The local Community College is experimenting with renting textbooks. The departments have to agree to use that edition for 3 years, which, I suppose, is why two of the three books are custom texts so the edition won't change. It's actually cheaper to buy a used text and sell it back to the store, but it's a cheaper up front cost for the rental. So far it seems to be working out ok, but it's only been running one semester.

The big scam to me isn't the textbooks, it's the online access codes that you have to buy for some classes. No way you can keep or sell back those!

It can be a hassle. (2, Interesting)

jrhawk42 (1028964) | more than 5 years ago | (#28587291)

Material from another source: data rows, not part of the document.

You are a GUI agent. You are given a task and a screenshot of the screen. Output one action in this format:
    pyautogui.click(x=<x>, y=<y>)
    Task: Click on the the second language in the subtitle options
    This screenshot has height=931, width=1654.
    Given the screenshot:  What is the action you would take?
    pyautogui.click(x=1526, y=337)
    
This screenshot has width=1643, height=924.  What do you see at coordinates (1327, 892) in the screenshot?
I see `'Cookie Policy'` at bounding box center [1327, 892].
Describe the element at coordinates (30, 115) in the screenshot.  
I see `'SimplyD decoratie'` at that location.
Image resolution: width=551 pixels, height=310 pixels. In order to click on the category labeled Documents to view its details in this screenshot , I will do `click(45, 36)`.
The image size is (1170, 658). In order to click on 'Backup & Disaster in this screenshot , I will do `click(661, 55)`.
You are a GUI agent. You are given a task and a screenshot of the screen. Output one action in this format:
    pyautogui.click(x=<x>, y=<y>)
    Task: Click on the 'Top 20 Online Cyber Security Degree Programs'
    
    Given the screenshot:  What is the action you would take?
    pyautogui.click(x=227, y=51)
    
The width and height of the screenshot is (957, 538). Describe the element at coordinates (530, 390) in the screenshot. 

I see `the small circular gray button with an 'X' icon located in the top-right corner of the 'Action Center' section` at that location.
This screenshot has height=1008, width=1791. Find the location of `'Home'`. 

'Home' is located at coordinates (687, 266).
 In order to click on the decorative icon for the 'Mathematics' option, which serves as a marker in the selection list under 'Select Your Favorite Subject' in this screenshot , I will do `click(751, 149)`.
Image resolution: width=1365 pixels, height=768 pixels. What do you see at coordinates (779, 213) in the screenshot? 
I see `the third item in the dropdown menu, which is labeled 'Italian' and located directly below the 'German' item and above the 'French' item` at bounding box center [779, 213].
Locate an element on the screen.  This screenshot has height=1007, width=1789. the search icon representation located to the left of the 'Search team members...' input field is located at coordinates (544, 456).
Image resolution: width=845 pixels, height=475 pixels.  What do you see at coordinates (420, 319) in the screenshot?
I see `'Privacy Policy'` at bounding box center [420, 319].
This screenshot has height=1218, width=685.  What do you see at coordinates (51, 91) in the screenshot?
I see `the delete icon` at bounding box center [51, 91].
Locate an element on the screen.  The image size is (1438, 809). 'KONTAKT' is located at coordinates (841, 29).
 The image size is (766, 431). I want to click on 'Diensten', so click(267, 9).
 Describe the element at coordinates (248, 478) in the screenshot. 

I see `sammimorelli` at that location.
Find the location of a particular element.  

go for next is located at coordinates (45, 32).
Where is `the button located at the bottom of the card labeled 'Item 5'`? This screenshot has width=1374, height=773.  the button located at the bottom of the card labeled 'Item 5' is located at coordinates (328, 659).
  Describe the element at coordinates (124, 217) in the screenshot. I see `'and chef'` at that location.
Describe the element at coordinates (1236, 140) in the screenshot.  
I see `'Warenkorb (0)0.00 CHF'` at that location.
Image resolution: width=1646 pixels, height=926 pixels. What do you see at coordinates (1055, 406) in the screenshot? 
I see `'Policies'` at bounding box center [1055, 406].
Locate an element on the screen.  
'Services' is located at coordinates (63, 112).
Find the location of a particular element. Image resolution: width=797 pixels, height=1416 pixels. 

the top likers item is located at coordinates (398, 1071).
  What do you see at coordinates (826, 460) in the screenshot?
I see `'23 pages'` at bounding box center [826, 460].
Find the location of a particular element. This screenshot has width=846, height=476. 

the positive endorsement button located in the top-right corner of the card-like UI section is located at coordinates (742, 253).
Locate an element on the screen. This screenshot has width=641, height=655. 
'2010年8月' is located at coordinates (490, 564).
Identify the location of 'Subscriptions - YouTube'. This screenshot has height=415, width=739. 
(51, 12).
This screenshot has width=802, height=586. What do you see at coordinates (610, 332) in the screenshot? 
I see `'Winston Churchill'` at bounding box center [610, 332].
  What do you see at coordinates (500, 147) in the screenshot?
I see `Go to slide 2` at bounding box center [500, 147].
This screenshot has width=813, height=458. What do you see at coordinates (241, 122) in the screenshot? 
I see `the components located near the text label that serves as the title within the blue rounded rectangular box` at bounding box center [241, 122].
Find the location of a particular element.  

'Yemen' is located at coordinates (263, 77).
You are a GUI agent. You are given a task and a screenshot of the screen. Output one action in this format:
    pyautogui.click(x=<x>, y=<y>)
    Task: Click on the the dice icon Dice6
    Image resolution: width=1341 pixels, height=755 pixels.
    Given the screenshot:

Though I finished school a couple years ago getting books anywhere besides the two authorized campus book stores was a huge hassle. First they were the only places that could find out what books are needed for classes. Second they didn't include the ISBN numbers in the print out. Third they wouldn't let you know what books were needed for what class until about a week before classes started. So basically if you wanted to buy your books somewhere else you need to print out a sheet w/ all the books needed for your classes, find the books, and write in the ISBN numbers (or risk doing a title search), and then find them online, and hope your professor doesn't require the book for the first couple of weeks. One time I had a professor tell us to return our books to the bookstore, and buy them somewhere else. Also he said don't tell anyone this because he got into trouble w/ the university last semester since they run one of the bookstores. I don't know how many schools run their bookstores like this but I wouldn't be surprised if a majority of colleges do.